Non-Hodgkin’s lymphoma is a diverse group of blood cancers originating from lymphocytes, with some subtypes classified as high-risk due to their aggressive nature and tendency to relapse after standard treatments. Traditional chemotherapy and radiation have been the mainstay of treatment but often fail to prevent relapse in these high-risk cases. Targeted therapies aim to overcome these limitations by focusing on specific antigens or pathways critical to lymphoma cell survival and proliferation.
One of the earliest and most successful targeted approaches involves monoclonal antibodies against CD20, a protein commonly expressed on B-cell lymphomas. Rituximab, an anti-CD20 antibody, revolutionized NHL treatment by improving remission rates and survival when combined with chemotherapy. Building on this, radioimmunotherapy combines anti-CD20 antibodies with radioactive isotopes, delivering targeted radiation directly to lymphoma cells. This method has enhanced response rates and prolonged remission durations, especially when used in high doses alongside autologous stem cell transplantation, which helps patients recover from intensive treatment. However, despite these advances, relapse remains a challenge, partly because the radiation dose absorbed by tumors is limited by toxicity to normal tissues. Improving the targeting precision to increase tumor radiation dose without harming healthy organs could further reduce relapse risk.
Beyond CD20 targeting, newer bispecific antibodies such as epcoritamab, glofitamab, and mosunetuzumab engage the patient’s own T cells to recognize and kill lymphoma cells. These therapies have shown encouraging results in patients with relapsed or refractory NHL, including those who have exhausted other treatment options. By redirecting immune cells to attack lymphoma, bispecific antibodies can induce durable remissions and potentially lower relapse rates.
Small molecule inhibitors targeting signaling pathways critical for lymphoma cell survival, such as Bruton’s tyrosine kinase (BTK) inhibitors, have also emerged as effective treatments, particularly for rare lymphoma subtypes like mantle cell lymphoma and chronic lymphocytic leukemia. These oral agents disrupt intracellular signals that promote cancer cell growth and survival, offering an alternative for patients who do not respond to antibody-based therapies.
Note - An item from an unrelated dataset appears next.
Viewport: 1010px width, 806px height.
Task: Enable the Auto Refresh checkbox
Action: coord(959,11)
CAR-T cell therapy represents a groundbreaking approach where a patient’s T cells are genetically engineered to express chimeric antigen receptors that specifically recognize lymphoma antigens, most commonly CD19. This personalized immunotherapy has achieved remarkable remission rates in high-risk and relapsed NHL patients. However, some patients still experience relapse after CAR-T therapy, often due to residual disease or immune escape mechanisms. Recent research suggests that consolidative radiotherapy targeting residual lymphoma detected after CAR-T treatment can alter relapse patterns and improve local control and progression-free survival, indicating that combining targeted therapies with other modalities may further reduce relapse.
Clinical trials continue to explore combinations of targeted agents, such as pairing bispecific antibodies with novel immunomodulatory drugs, to enhance efficacy and overcome resistance. Early-phase studies are also investigating new molecules like ATG-031, aiming to expand the arsenal against refractory NHL.
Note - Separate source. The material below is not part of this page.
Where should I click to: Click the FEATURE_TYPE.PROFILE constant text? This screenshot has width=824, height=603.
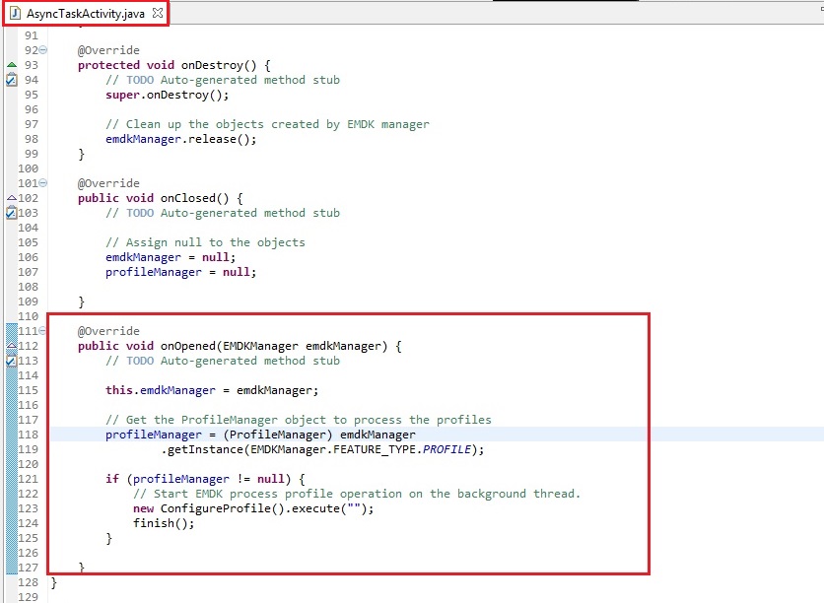click(398, 449)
In summary, targeted therapies have transformed the treatment landscape for high-risk non-Hodgkin’s lymphoma by providing more precise, effective, and less toxic options. While challenges remain, especially in preventing relapse, ongoing advances in antibody engineering, cellular therapies, and combination strategies hold great potential to improve long-term outcomes for patients facing this aggressive disease.